# Fehlercode ORA-00923



## Sukkubus (6. November 2005)

Huhu 

ich habe folgende Anfrage:

SELECT c.country, m.name, MAX(m.height) AS 'Höhe'
FROM geo_mountain g, mountain m, encompasses e, country c
WHERE e.continent='Asia'
AND e.country=g.country 
AND g.mountain=m.name 
AND e.country=c.code 
GROUP BY c.country 
ORDER BY Höhe desc

Beim Ausführen kommt folgender Fehler: OCIStmtExecute: ORA-00923: FROM keyword not found where expected 

Ich versteh ned wieso der das FROM ned findet 
Hoffe ihr könnt mir helfen. Danke schon mal


----------



## Nico Graichen (6. November 2005)

Hi,

Ich kann das hier nicht nachtesten, aber kann es sein, dass du beim Alias "Höhe" die Hochkomma weglassen musst. Ich hab das jedenfalls noch nie gesehen. Vorallem da Strings in SQL in Hochkomma angegeben werden und ein Alias ist bekanntlich ein Bezeichner.


----------



## Sukkubus (6. November 2005)

Danke für deine Antwort. DIe Hochkommas hatte ich nur um nen anderen Fehler wegzumachen. Hab aber inzwischen gemerkt dass das ganze ned stimmt.
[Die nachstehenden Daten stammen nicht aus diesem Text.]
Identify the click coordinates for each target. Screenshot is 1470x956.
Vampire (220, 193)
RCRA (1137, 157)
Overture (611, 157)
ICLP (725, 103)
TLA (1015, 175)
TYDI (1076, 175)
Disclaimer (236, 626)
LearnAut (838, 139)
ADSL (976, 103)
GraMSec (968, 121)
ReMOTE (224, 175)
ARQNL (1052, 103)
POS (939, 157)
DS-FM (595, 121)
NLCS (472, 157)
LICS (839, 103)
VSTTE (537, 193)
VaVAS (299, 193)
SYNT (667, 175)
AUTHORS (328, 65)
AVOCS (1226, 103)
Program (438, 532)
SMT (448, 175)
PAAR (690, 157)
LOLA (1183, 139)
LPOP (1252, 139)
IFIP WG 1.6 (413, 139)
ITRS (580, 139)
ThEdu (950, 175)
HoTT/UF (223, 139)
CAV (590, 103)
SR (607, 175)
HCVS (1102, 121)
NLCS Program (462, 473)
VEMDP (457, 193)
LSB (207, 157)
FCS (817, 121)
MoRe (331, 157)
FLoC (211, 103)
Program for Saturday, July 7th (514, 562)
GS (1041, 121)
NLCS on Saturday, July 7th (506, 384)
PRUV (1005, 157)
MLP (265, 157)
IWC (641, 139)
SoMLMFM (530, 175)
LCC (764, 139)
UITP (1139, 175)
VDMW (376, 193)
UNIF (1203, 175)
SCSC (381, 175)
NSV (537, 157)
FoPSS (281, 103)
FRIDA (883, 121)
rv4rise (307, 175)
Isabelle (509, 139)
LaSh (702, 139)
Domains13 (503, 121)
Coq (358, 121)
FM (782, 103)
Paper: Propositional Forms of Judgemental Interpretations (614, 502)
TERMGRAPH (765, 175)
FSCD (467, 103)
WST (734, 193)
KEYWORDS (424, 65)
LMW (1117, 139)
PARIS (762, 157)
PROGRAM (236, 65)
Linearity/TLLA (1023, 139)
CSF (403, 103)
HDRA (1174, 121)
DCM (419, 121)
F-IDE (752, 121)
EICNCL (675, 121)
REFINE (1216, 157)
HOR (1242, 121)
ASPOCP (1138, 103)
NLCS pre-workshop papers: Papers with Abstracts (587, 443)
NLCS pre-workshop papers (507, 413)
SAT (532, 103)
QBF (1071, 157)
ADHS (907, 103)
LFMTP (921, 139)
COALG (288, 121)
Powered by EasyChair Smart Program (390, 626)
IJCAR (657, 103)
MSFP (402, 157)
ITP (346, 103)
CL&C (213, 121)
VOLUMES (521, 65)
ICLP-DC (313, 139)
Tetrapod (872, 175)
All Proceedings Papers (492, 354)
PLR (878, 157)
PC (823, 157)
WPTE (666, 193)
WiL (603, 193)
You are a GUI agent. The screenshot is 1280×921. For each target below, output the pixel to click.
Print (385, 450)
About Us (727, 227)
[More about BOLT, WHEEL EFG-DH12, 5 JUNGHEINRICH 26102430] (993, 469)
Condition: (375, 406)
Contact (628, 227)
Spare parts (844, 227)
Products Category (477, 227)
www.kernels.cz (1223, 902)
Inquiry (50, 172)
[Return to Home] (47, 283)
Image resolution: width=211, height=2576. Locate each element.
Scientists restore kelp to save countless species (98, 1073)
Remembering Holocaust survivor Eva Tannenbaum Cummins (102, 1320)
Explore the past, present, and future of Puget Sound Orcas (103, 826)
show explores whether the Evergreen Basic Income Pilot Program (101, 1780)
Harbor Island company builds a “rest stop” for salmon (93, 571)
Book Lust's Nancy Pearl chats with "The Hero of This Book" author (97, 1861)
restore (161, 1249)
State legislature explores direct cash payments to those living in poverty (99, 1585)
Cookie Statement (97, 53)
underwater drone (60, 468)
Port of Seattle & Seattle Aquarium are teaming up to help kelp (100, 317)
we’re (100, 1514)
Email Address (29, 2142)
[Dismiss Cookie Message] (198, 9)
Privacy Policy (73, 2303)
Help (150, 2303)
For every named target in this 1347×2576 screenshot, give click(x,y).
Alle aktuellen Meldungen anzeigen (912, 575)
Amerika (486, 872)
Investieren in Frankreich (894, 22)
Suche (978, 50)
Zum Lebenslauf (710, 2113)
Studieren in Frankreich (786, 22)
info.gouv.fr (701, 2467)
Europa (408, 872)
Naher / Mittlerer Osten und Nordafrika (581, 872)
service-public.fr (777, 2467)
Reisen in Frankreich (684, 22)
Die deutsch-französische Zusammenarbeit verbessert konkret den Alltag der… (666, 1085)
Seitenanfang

Ich hab folgende Tabellen:
encompasses (country_code, continent, percentage)
geo_mountain ( mountain, country_code, province)
mountain ( name, height, coordinates)
country (name, code, capital)

Nun soll ich zu jedem Land in Asien den höchsten Berg des Landes und seine Höhe angeben.

Folgendes habe ich nun:

SELECT c.name, m.name, MAX(m.height) AS Höhe
FROM geo_mountain g, mountain m, encompasses e, country c
WHERE e.continent='Asia'
AND e.country_code=g.country_code
AND g.mountain=m.name 
AND e.country=c.code 
GROUP BY c.name, m.name
ORDER BY Höhe desc


Nur gibt er dabei  mehrere Berge pro Land aus !


----------